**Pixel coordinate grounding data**
※ ※ ※

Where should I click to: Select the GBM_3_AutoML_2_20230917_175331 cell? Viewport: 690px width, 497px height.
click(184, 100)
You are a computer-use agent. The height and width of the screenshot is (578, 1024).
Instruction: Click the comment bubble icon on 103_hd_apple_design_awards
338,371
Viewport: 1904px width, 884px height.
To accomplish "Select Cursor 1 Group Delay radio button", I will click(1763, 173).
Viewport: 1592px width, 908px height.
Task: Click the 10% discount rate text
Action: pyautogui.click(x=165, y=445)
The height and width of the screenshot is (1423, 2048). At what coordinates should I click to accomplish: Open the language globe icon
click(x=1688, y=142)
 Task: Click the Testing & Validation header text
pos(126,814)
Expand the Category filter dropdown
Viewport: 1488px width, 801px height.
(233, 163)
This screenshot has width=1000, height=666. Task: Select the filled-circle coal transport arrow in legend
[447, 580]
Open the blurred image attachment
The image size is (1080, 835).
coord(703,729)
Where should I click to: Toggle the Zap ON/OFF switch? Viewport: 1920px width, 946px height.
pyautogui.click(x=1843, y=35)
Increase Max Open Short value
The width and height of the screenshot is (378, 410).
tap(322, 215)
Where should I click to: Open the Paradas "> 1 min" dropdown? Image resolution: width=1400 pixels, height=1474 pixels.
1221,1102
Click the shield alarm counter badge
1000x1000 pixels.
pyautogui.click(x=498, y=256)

※ ※ ※

**INSTRUCTIONS TO FOLLOW**
Retype all of the lines shown above, keeping each one exact.

**ANSWER SECTION**
Where should I click to: Select the GBM_3_AutoML_2_20230917_175331 cell? Viewport: 690px width, 497px height.
click(184, 100)
You are a computer-use agent. The height and width of the screenshot is (578, 1024).
Instruction: Click the comment bubble icon on 103_hd_apple_design_awards
338,371
Viewport: 1904px width, 884px height.
To accomplish "Select Cursor 1 Group Delay radio button", I will click(1763, 173).
Viewport: 1592px width, 908px height.
Task: Click the 10% discount rate text
Action: pyautogui.click(x=165, y=445)
The height and width of the screenshot is (1423, 2048). At what coordinates should I click to accomplish: Open the language globe icon
click(x=1688, y=142)
 Task: Click the Testing & Validation header text
pos(126,814)
Expand the Category filter dropdown
Viewport: 1488px width, 801px height.
(233, 163)
This screenshot has width=1000, height=666. Task: Select the filled-circle coal transport arrow in legend
[447, 580]
Open the blurred image attachment
The image size is (1080, 835).
coord(703,729)
Where should I click to: Toggle the Zap ON/OFF switch? Viewport: 1920px width, 946px height.
pyautogui.click(x=1843, y=35)
Increase Max Open Short value
The width and height of the screenshot is (378, 410).
tap(322, 215)
Where should I click to: Open the Paradas "> 1 min" dropdown? Image resolution: width=1400 pixels, height=1474 pixels.
1221,1102
Click the shield alarm counter badge
1000x1000 pixels.
pyautogui.click(x=498, y=256)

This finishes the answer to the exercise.